Aseryla

Model Description: Language

Processing a Sentence

Although the Stanford CoreNLP can deal with several sentences, the system will split the text into simple sentences.
Also will adapt the text for obtain results as the "semantic analyzer" expects.
Take in mind the CoreNLP is quite sensible to syntactic errors.

Actions applied to the input text:

The system considered a phrase when a dot or end of phrase is found, and the white space is the word separator
consecutives new lines it will be interpreted as new sentence
multiple whitespaces are remove (e.g. "the    nice cat" → "the nice cat")
it removes every change of line and tabulation
symbols : ; .. ? will be interpreted as end of sentence
punctuation -- ( ) { } [ ] will be treated as sentence separator → (comma)
" ! will be removed
non- replace by not (non-retractile → not retractile)
/ replaced by or (he/she is nice → he or she is nice)
& substituted for and
check if it's a valid number (only positive integer numbers)
transforms every contraction as I'm for I am, mustn't for must not and so on.
Stanford NLP Core deals correctly with contractions. But for the system is better to avoid them, for not introduced them into the dictionary (which word is 'm ?)
If the word is not valid, it will be discarded from the sentence. A valid word is when every character is a valid English letter (neither numbers nor punctuation nor symbols). But the word can finish in point or comma; The first character could be uppercase, the rest must be lowercase and also in the middle of the word could exist the symbol - (e.g. warm-blooded)
THE SAXON GENITIVE: When a genitive is used in a sentence, the system assumes the main subject is the "belonged object" not the person. Therefore, for the system the sentence "John's car is red" is the same as "car is red".
The word "it" is discarded because is an impersonal pronoun that can't be substituted by the concept "person"
"it" has an impersonal usage (it rains) or as rhetorical device to avoid repeat again the subject in the sentence ("Look that dog!, it looks ill", instead of "Look that dog!, that dog looks ill")
In neither case, "it" can be interpreted as a concept to associate relations.
The possessive pronouns (me, yours,...)are discarded because refers to the context of the subject and does not affect their description.
"the cat scratched my head", it doesn't matter if is my head or your head, for the system the important is that "heads can be scratched".
Therefore in a semantic context "my money is our gain" is the same than "money is gain".
Only positive integers are allowed: "a size between -2.344 and 4.9 inches" → "a size between 2 and 5 inches" (rounded).
To avoid overflow the Stanford Core NLP, the sentences will be limited up to 30 words by sentences. This is a safety measure to avoid processing large text files with no dots.

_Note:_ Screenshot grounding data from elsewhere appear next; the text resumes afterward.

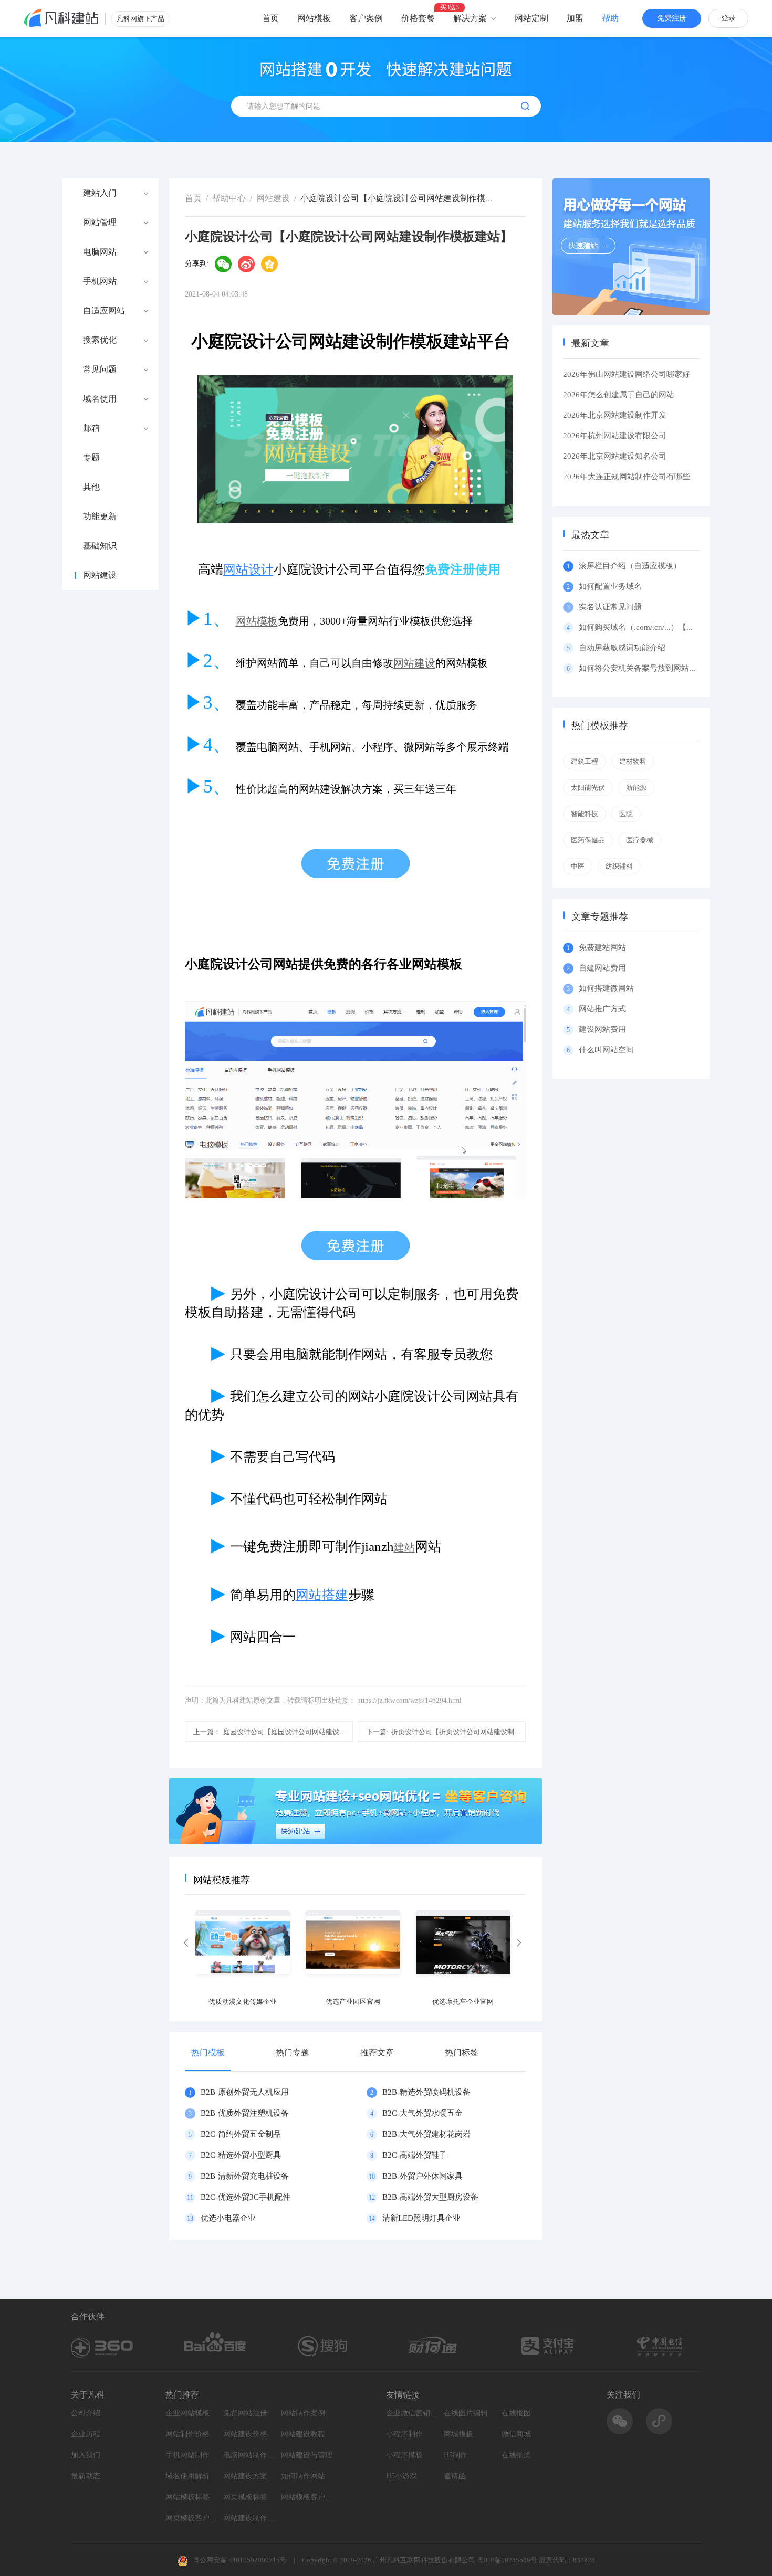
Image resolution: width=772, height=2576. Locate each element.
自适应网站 (104, 311)
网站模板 (314, 18)
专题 (91, 457)
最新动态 (85, 2476)
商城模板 (458, 2434)
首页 (270, 18)
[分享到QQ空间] (269, 264)
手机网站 (100, 281)
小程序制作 (404, 2434)
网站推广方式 (602, 1009)
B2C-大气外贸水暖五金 (422, 2113)
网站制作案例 (303, 2413)
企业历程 (85, 2434)
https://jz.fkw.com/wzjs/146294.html (409, 1700)
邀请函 (455, 2476)
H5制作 (455, 2455)
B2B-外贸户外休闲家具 (422, 2176)
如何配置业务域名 (610, 586)
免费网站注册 (245, 2413)
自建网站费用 (602, 968)
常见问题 (100, 369)
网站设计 (248, 569)
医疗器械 (639, 840)
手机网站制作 (187, 2455)
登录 (728, 18)
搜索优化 (100, 340)
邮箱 (91, 428)
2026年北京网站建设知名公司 (614, 456)
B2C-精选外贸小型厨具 (241, 2155)
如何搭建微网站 (606, 988)
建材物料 (632, 761)
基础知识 (100, 546)
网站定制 (531, 18)
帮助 (610, 18)
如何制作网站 (303, 2476)
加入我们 (85, 2455)
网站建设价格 (245, 2434)
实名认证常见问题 (610, 607)
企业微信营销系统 (412, 2413)
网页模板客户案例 (191, 2518)
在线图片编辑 (466, 2413)
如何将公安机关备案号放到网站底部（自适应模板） (669, 668)
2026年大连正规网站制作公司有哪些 (626, 476)
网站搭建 (322, 1595)
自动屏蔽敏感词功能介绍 (622, 647)
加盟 (575, 18)
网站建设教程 (303, 2434)
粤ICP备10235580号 (507, 2560)
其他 (91, 487)
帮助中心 (229, 198)
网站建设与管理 (306, 2455)
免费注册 (671, 18)
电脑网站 (100, 252)
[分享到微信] (223, 264)
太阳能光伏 (588, 787)
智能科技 (584, 814)
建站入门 (100, 193)
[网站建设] (61, 18)
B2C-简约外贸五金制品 (241, 2134)
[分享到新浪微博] (246, 264)
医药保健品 (588, 840)
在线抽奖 (516, 2455)
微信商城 (516, 2434)
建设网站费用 (602, 1029)
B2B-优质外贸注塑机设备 (245, 2113)
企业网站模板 (187, 2413)
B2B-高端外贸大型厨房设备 (430, 2197)
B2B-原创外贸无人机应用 (245, 2092)
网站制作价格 (187, 2434)
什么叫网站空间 (606, 1050)
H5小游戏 (401, 2476)
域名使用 (100, 399)
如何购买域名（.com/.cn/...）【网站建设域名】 (660, 627)
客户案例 (366, 18)
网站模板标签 (187, 2497)
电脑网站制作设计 (249, 2455)
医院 (626, 814)
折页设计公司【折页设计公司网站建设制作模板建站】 (446, 1732)
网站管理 (100, 222)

E.g., the sentence "All t4r sales are non-refundable! ; Don't close the door (neither the window)".

  Sentence1= All sales are not refundable
  Sentence2= Do not close the door, neither the window

In essence, this subprocess consist on getting the results obtained from the Standford NLP core, and convert the branches of their constituent tree into internal language, that represents the grammatical relations which populates the memory structures (learning).

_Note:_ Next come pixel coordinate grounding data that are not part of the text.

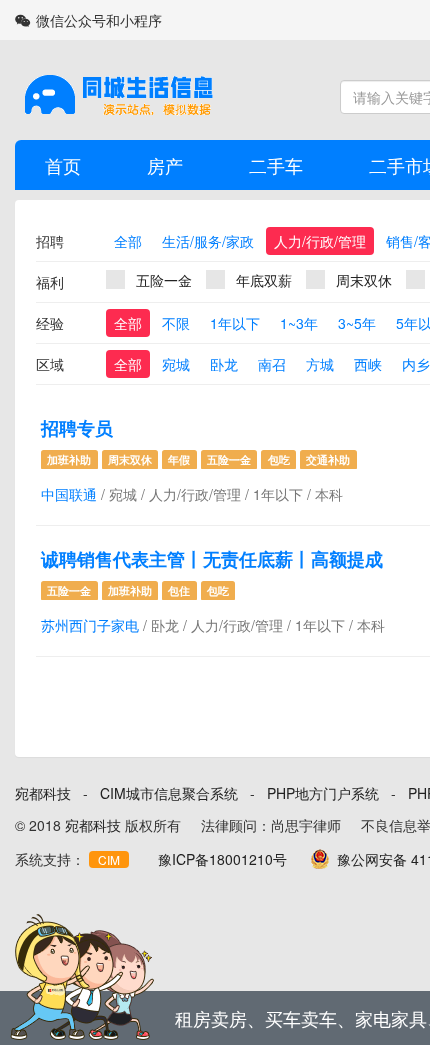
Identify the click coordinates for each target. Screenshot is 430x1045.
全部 (128, 241)
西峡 (368, 364)
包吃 (279, 459)
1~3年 (299, 323)
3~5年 (357, 323)
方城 (320, 364)
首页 (63, 165)
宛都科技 (43, 793)
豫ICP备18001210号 (222, 859)
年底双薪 (264, 280)
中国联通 (69, 494)
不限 (176, 323)
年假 (179, 459)
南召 (272, 364)
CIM (109, 859)
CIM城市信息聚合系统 (169, 793)
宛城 (176, 364)
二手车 (276, 165)
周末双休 (364, 280)
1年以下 (235, 323)
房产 (165, 165)
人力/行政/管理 (320, 241)
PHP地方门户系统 (323, 793)
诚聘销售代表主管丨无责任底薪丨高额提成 (212, 559)
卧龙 (224, 364)
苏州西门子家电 (90, 625)
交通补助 (328, 459)
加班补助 (69, 459)
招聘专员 (77, 428)
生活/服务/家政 (208, 241)
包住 (179, 590)
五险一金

Basically, the idea is apply the following rules to every sentence provided in the system:

From the part of speech and the constituent tree obtained from Stanford NLP core

Example:
(S
(NP (PRP We))
(VP (VBD fed)
(NP (DT the) (JJ nice) (NN cat)))
)

Remind constituent trees are tagged with the Penn Treebank

Found the concepts, that are the main nouns identified into the Noun Phrases
(NP (DT the) (JJ nice) (NN cat)) → cat

Associate the identified characteristics with the concepts; characteristics are the semantic words that are preceding the main noun in a noun phrase. As:

Adjectives = features
(NP (DT the) (JJ nice) (NN cat)) → "cat IS nice"
Verbs = skills
(NP (DT the) (VBG jumping) (NN kangaroo))) → "kangaroo CAN jump"
Or even nouns (noun as adjective)
(NP (DT the) (NN animal) (NN man)))
this case ambiguous, "animal" is a parent or a feature of "man"?
it can't be resolved with only this information, therefore It's stored in the frame memory as an special case ("man ADJNOUN animal" )

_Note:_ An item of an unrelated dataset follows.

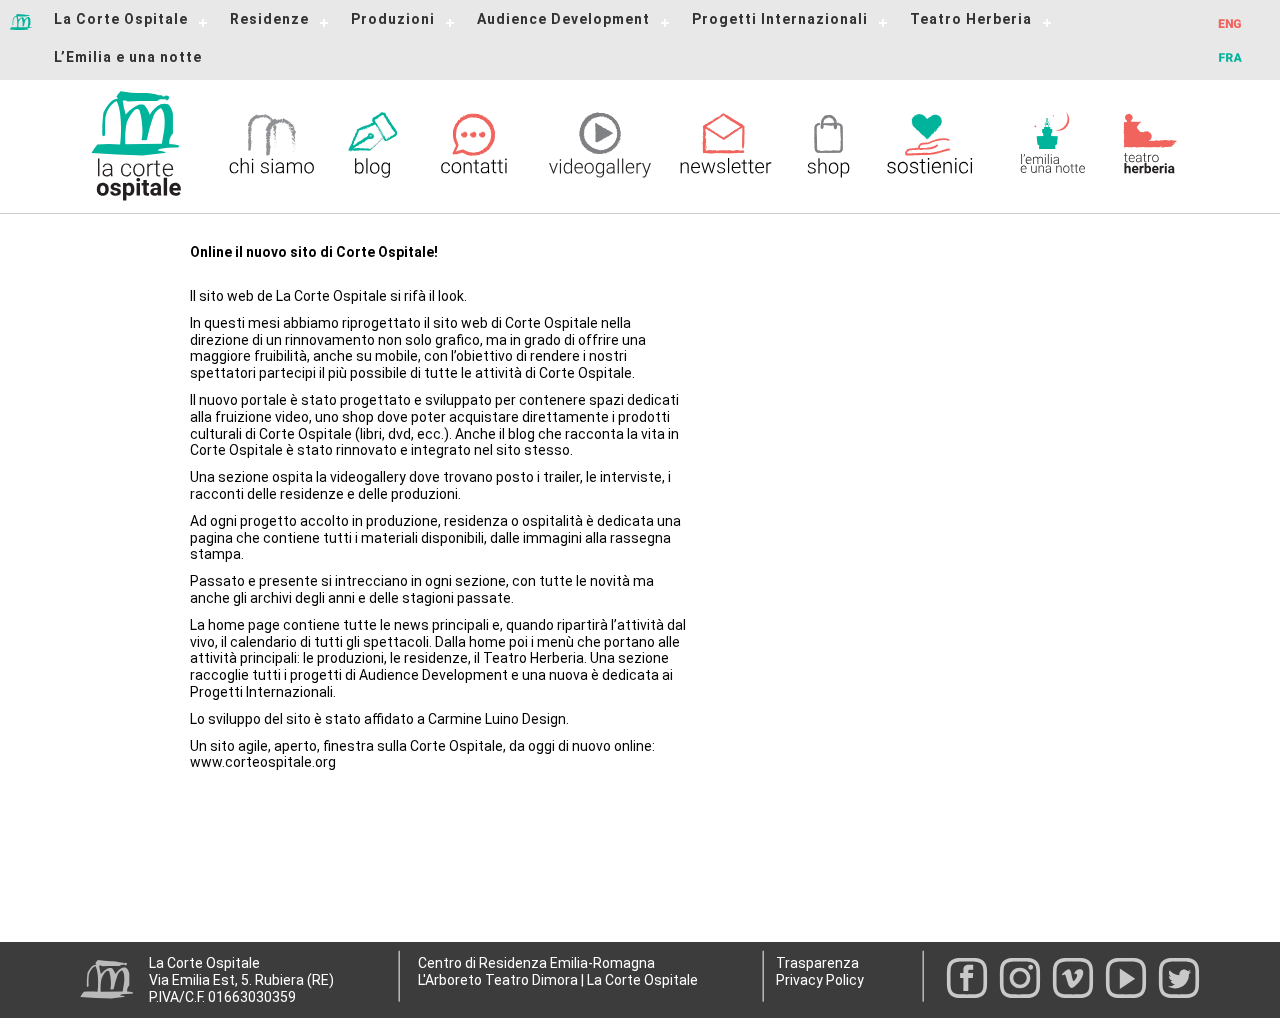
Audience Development (563, 19)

On the other hand getting the main verb (VP) and the subjects (NP) and objects (NPs in VP), identifying properties and relations, such as:

Parent relations: when the verb is "be" (objects are nouns): cat is an animal → "cat ISA animal"
Feature relations: main verb is "be" but objects are adjectives: cats are nice → "cat IS nice"
Attributes: when the verb is "have": cats and dogs has legs or limbs → "cat HAVE leg" / "cat HAVE limb" / "dog HAVE leg" / "dog HAVE limb"
Skills: the main verb is an action verb (not modal, not auxiliary) : the cat has been running → "cat CAN run"
Affected Actions: (same case as above but for the objects) the cat ate the mouse → "mouse CANBE eat"
                            or directly with the agrupation "can + be": the pen could was thrown through the window "pen CANBE throw"

When the sentences are negative (has the negative conjunction NOT), the relations are the same except for his tendency (in the memory are stored in a format that clarifies that this is a negative relation when is asked)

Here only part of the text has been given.